In a manufacturing facility, this could lead to manipulated sensor readings such as incorrect temperature, pressure, or production speed data causing industrial processes to operate outside safe parameters without triggering alarms.
In the energy sector, an attacker could spoof critical telemetry data from transformers, circuit breakers, or generators, misleading operators into thinking that grid conditions are stable when they are actually reaching dangerous thresholds.
The simulation jumpstarts by executing the MATRIX `spoof` module and using the `-s` parameter to input the intended IP address to spoof and then using `-i` parameter to specify the network interface to send the spoofed packets to, which was `192.168.1.50` and `docker0` respectively in this case as shown in Figure 34. Upon execution of this command, several different things happen.
First, the `Fake Holding Register` test case is executed where it spoofs a holding register with value `0x00FF`.

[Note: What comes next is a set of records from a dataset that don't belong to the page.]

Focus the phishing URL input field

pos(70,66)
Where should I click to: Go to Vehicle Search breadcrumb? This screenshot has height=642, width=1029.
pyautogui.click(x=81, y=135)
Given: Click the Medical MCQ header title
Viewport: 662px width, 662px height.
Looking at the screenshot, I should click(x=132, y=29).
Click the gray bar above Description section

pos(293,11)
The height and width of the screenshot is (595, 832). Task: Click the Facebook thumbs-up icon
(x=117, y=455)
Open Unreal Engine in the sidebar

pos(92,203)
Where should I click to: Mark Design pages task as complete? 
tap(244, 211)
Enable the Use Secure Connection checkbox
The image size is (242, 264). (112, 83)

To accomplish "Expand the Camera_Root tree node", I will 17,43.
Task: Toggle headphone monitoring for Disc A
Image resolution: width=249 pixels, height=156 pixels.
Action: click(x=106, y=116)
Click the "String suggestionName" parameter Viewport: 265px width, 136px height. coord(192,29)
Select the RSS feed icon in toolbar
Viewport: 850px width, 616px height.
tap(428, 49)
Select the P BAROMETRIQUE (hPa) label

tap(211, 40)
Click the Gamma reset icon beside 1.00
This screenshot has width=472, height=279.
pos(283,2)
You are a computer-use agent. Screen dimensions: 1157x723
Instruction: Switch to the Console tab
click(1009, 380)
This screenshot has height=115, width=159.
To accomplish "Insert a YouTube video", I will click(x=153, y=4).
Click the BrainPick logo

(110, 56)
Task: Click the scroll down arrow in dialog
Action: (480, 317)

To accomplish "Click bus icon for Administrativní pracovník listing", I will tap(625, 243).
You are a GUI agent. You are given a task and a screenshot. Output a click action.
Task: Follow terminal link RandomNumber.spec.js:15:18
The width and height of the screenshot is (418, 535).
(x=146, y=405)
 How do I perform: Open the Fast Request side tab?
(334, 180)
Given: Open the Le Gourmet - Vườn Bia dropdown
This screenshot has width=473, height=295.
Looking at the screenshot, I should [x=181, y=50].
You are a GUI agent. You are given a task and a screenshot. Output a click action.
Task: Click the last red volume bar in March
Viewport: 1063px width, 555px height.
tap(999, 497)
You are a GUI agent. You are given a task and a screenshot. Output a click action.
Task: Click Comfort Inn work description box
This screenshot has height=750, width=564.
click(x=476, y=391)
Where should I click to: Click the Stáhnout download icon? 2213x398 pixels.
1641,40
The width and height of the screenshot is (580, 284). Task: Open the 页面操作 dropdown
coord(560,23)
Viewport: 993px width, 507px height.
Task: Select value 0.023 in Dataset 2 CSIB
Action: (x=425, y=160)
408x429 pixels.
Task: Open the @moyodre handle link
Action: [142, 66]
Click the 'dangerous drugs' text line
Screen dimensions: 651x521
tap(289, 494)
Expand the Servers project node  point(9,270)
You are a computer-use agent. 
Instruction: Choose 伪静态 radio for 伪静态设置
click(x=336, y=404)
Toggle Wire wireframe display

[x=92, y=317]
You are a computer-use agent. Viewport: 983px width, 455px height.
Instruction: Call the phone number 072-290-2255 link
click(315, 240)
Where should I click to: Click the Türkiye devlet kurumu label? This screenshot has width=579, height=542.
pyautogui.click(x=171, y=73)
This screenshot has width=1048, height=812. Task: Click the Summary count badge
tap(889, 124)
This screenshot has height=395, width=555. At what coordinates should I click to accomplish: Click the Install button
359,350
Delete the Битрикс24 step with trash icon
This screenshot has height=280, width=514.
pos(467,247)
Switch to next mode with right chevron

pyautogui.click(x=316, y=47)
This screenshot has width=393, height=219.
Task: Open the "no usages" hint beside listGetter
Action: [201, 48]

Second, the `Fake Coil Status` test case is executed, where it simulates all coils being `ON`.
Third and finally, the `Fake Input Register` is executed where it injects a maximum value of `0xFFFF`. For each test case, the tool crafts a specially formatted Modbus TCP packet with the malicious payload, sets the source IP to 192.168.1.50 (the spoofed address), on port 502, and transmits the packet through the `docker0` network interface.
Each spoofed response is successfully sent, as confirmed by the log messages, potentially causing the target system to process incorrect industrial control data. The attack simulation completes after all three test cases have been executed.
Unfortunately, the current dockerized Modbus TCP server setup cannot simulate the complete effects of reading out spoofed data sent by the MATRIX spoof attack.
To better illustrate this attack vector, Figure 35 presents a conceptual view of the MATRIX spoof attack.
This diagram shows its potential impact on industrial control systems. The diagram depicts the flow of legitimate Modbus clients, such as HMI or SCADA systems.
These clients make legitimate requests to the Modbus TCP server. However, at the same time, the server also receives spoofed responses.
These fake responses override or interfere with legitimate communications. This tampering ultimately affects the PLCs, logic controllers, and physical I/O systems.
Figure 34: The MATRIX `spoof` attack module.
Figure 35: Attack workflow diagram of the MATRIX `spoof` attack module.
OSINT Investigations (Shodan Research)
Shodan is a search engine that indexes exposed devices and systems. It is primarily used for discovering internet-connected devices and systems, including servers, webcams, routers, industrial control systems, and more.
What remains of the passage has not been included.